What We Are Watching

It remains unknown how severe the coronavirus outbreak will become. Nevertheless, by looking at historical pullbacks, technical trends, and fundamental support levels, we can attempt to estimate market downside. This is not meant to provide a false sense of precision, but is instead a framework to help investors gauge the risk/reward. Barring a significant worsening in the spread of the virus, we estimate market downside should be contained within 5% to 7% from current levels.

As mentioned, the average pullback during this bull market has been 9.4%, not far from the current pullback of 7.6%. An average pullback places the S&P 500 near 3070 (Tuesday’s close = 3128).

From a technical perspective, this level matches the price lows reached last November and December and is close to the widely-followed 200-day moving average (currently 3045). This moving average has historically been used by many investors and traders as a level to buy into the market on a pullback.

Below that level, the 3000 area previously acted as a strong barrier for markets, and should now become an important price support.

Likewise, there is strong fundamental support in the 2900 to 3000 range, even when we stress test our assumptions. Following the market pullback, the S&P 500’s price-to-earnings (P/E) ratio has already fallen from about 19x to 17.5x. Unless US recession risks rise substantially, stocks should find support near a 17x P/E. Using this valuation level and applying a 5% haircut to 12-month forward earnings estimates (from the current level of $179 to $170), to take into account uncertainty on the coronavirus, keeps a floor under the market near 2900.
There is nothing that rules out the market trading to a lower valuation; the S&P 500 traded as low as a 16x P/E as recently as last August as US-China tensions ratcheted up. However, since then, the Federal Reserve has cut interest rates further, and the market is indicating a high probability of another rate cut. Central banks around the globe have also aggressively cut rates, and long-term interest rates remain low, supporting valuations. Plus, in light of the coronavirus, China has indicated it will provide additional stimulus and add liquidity to help contain the economic fallout caused by the outbreak.
Another downside buffer for stocks is the lack of attractive alternatives. As a result of the pullback in stocks, alongside a sharp decline in interest rates over recent weeks, the percentage of S&P 500 stocks with dividend yields above that of the 10-year US Treasury yield has jumped to 64% from 47% at the end of December. This is well above the 30-year average of 18%. Thus, the relative attractiveness of stocks should help cushion the market’s downside, so long as a recession does not become the base case. We still view near-term US recession risks as relatively low. Importantly, stocks have risen on a one-year basis about 85% of the time outside of recession.
Outside of price levels, we are watching several indicators to signal that the market has become more oversold, or stretched to the downside, as well as gauges of investor fear. While we are not quite at wash out levels, fear is quickly creeping back into the market. This is a positive from a contrarian standpoint.

Bottom Line

While much uncertainty remains on the coronavirus, some of our near-term market concerns are starting to be alleviated as price, valuation and sentiment are reset. The risk/reward is beginning to improve. Our best estimate is that the market’s downside should be contained at about 5%-7% from current levels.

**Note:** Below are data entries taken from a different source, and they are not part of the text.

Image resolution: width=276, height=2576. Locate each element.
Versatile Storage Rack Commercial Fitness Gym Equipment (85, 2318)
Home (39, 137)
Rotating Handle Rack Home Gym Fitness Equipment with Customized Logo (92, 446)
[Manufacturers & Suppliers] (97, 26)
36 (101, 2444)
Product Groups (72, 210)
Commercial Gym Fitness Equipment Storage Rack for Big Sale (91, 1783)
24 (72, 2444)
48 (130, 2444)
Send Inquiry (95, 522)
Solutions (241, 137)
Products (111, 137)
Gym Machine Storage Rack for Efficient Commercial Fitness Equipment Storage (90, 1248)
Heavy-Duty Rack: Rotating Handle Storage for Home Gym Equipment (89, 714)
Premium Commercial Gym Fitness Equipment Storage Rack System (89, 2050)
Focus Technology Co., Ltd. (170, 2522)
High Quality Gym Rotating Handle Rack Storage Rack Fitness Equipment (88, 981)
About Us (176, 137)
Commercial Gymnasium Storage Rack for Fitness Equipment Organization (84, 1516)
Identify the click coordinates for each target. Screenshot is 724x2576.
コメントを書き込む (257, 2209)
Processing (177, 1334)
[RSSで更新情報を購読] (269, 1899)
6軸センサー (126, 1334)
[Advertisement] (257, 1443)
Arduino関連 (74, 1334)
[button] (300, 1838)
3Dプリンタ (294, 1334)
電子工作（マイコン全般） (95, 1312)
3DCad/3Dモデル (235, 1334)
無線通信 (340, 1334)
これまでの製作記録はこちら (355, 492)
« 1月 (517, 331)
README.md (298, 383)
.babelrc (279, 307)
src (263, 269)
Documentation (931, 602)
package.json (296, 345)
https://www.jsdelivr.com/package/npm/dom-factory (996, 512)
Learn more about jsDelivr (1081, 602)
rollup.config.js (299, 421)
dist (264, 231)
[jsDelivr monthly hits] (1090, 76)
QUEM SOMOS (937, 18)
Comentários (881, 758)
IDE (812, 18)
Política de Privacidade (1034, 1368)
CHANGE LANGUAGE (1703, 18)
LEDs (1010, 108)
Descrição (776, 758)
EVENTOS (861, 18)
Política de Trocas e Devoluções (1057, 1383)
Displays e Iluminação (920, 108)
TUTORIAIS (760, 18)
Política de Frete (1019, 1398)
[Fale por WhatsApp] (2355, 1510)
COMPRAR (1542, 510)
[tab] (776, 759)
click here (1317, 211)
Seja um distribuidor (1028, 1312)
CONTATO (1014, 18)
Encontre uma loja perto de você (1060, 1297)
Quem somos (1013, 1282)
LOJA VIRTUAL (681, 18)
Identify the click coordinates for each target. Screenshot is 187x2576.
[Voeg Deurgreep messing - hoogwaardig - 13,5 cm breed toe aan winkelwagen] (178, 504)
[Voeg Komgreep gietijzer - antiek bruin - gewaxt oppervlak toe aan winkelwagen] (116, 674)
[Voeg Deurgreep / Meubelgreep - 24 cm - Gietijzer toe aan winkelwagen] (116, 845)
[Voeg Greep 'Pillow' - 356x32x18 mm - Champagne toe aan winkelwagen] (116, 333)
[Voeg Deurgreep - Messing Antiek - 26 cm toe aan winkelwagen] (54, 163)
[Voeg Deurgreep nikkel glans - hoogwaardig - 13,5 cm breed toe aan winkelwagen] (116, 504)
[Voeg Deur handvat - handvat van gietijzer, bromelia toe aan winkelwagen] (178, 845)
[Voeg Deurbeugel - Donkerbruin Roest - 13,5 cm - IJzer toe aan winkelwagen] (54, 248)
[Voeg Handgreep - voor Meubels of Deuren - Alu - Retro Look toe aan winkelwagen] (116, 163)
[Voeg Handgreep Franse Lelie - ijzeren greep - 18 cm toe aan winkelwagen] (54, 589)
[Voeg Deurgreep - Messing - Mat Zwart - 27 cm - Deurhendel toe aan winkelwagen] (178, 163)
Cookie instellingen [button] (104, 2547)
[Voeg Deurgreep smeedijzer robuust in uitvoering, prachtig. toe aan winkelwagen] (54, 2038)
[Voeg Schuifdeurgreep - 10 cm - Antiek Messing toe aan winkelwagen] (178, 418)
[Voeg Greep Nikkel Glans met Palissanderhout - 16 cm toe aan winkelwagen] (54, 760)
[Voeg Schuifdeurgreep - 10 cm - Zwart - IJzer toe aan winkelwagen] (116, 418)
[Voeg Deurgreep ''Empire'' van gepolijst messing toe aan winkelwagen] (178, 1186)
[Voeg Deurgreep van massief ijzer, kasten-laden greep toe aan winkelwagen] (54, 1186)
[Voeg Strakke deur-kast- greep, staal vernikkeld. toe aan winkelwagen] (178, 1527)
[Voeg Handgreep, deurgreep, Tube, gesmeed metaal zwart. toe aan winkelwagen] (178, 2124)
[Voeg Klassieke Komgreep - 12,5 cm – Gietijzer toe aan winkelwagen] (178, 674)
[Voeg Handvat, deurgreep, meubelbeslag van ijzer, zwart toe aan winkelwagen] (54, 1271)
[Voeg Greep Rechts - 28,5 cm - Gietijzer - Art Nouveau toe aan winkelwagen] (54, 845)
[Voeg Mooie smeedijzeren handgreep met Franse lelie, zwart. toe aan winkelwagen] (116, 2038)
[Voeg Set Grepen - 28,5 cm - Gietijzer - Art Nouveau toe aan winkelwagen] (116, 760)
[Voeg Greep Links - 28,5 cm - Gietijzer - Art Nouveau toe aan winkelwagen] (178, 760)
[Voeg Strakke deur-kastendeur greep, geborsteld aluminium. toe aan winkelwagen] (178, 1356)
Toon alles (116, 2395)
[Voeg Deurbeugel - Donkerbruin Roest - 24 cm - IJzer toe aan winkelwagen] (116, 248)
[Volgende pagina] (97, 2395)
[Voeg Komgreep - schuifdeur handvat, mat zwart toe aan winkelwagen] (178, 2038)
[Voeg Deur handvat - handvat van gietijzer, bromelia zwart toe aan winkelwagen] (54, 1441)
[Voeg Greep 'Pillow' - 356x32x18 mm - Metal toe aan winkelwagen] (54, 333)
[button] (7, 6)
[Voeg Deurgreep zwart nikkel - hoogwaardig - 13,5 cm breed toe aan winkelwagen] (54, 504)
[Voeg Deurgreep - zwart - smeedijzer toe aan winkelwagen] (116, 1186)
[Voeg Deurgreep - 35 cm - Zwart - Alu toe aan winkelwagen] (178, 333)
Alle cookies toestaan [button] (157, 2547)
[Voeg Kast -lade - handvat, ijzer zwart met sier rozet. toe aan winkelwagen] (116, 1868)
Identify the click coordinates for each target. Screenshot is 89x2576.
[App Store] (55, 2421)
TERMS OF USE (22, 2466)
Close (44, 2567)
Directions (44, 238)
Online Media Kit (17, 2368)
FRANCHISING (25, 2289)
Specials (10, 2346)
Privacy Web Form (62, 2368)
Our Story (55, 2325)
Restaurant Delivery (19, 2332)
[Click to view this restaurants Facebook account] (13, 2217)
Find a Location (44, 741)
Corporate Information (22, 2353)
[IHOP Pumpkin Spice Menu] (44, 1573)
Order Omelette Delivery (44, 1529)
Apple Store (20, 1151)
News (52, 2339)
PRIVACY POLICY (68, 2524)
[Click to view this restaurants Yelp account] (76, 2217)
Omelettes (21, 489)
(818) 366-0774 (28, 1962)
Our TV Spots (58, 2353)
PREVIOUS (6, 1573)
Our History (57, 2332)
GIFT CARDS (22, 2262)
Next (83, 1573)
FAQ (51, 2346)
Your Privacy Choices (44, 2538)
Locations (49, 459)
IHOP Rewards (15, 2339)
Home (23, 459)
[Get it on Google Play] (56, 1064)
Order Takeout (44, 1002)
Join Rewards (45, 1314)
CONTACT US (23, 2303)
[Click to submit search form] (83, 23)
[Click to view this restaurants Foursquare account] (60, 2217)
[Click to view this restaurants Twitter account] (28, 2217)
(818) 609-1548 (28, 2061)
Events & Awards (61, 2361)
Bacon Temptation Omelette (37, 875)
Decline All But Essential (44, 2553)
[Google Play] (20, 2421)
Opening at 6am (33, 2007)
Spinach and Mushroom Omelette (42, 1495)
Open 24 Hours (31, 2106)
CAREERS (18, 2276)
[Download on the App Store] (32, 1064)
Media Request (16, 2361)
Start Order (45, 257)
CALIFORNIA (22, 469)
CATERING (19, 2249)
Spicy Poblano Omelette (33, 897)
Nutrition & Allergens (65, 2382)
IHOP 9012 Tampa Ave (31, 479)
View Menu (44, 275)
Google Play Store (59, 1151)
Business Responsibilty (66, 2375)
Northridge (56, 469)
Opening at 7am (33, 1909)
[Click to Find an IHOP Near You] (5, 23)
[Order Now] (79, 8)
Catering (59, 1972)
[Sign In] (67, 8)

However, what’s still missing is the time element. Thus, investors should be braced for wide swings in both directions in the days and weeks to follow.

We are still viewing the current action within the context of a bull market. We will continue to monitor the situation, and update any shifts to our base case, if necessary. Even though this pullback has been fierce, it’s not necessarily unusual following the sharp gains we had seen or in the context of this bull market. Such pullbacks, while always uncomfortable, are the admission price to the stock market and participating in the potential for higher returns over time.